What the exercise asks: From the records that follow, copy every line in which "internet" appears.

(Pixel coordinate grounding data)
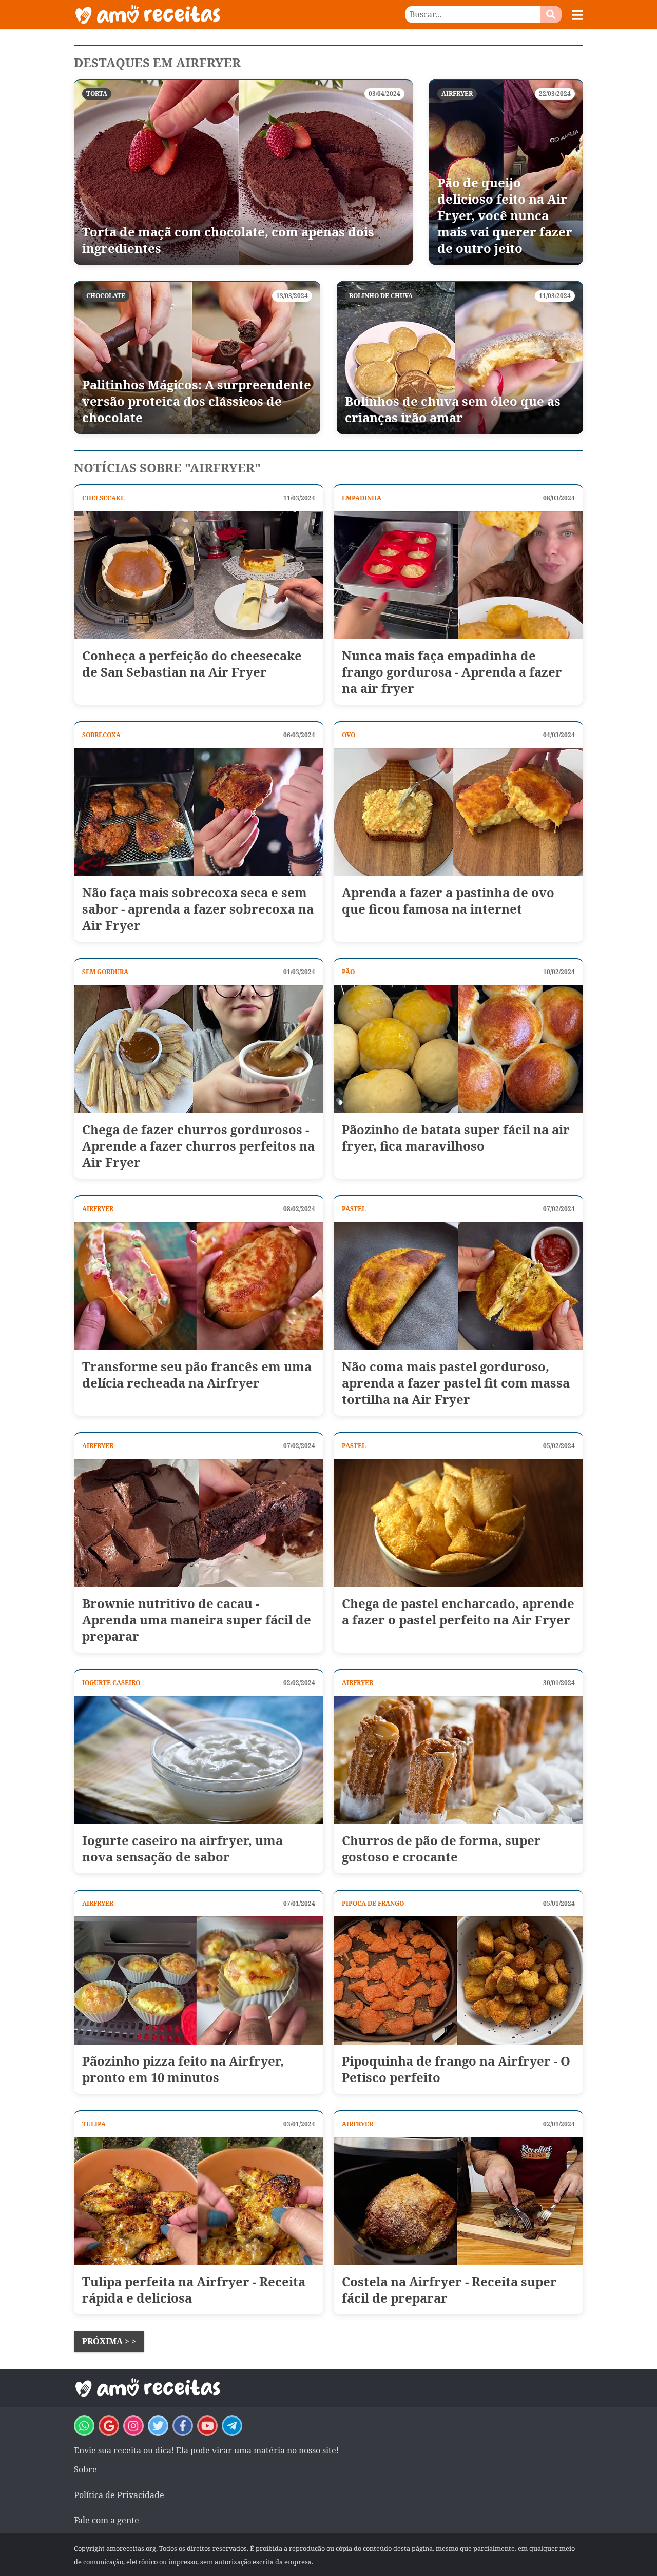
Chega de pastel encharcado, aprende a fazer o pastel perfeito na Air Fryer (458, 1611)
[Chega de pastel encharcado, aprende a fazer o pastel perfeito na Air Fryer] (458, 1523)
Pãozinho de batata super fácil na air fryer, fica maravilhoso (456, 1137)
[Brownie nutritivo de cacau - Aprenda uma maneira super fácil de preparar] (198, 1523)
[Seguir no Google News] (109, 2425)
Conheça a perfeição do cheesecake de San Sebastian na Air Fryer (192, 663)
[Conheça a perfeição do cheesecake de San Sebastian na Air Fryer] (198, 575)
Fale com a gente (106, 2520)
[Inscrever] (207, 2425)
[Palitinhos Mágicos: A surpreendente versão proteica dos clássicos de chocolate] (197, 357)
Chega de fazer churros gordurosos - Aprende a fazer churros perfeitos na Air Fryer (198, 1146)
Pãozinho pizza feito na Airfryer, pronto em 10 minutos (183, 2069)
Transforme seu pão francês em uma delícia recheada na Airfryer (197, 1374)
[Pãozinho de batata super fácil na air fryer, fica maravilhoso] (458, 1049)
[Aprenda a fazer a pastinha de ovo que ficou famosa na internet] (458, 812)
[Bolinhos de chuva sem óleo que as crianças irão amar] (460, 357)
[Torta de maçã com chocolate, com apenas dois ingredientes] (243, 172)
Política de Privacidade (119, 2495)
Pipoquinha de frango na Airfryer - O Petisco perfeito (456, 2069)
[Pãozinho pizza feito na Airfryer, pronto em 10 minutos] (198, 1980)
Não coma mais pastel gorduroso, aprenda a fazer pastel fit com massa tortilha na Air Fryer (456, 1383)
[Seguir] (133, 2425)
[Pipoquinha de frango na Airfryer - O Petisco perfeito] (458, 1980)
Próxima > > (109, 2341)
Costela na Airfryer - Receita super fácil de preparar (449, 2289)
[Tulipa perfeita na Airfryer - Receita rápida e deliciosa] (198, 2201)
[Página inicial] (201, 14)
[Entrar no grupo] (84, 2425)
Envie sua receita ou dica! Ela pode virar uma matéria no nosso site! (206, 2450)
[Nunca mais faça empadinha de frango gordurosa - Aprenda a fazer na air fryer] (458, 575)
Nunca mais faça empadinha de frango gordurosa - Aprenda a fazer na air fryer (452, 672)
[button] (577, 15)
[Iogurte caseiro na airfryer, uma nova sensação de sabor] (198, 1760)
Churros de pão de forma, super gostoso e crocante (441, 1848)
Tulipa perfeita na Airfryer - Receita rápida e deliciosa (193, 2289)
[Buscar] (551, 14)
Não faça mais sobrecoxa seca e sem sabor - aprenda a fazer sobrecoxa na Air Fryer (198, 909)
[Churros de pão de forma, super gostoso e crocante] (458, 1760)
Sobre (85, 2469)
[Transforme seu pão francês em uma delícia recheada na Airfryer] (198, 1286)
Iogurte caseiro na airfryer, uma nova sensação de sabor (182, 1848)
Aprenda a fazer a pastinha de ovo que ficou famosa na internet (448, 900)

Expected output:
[Aprenda a fazer a pastinha de ovo que ficou famosa na internet] (458, 812)
Aprenda a fazer a pastinha de ovo que ficou famosa na internet (448, 900)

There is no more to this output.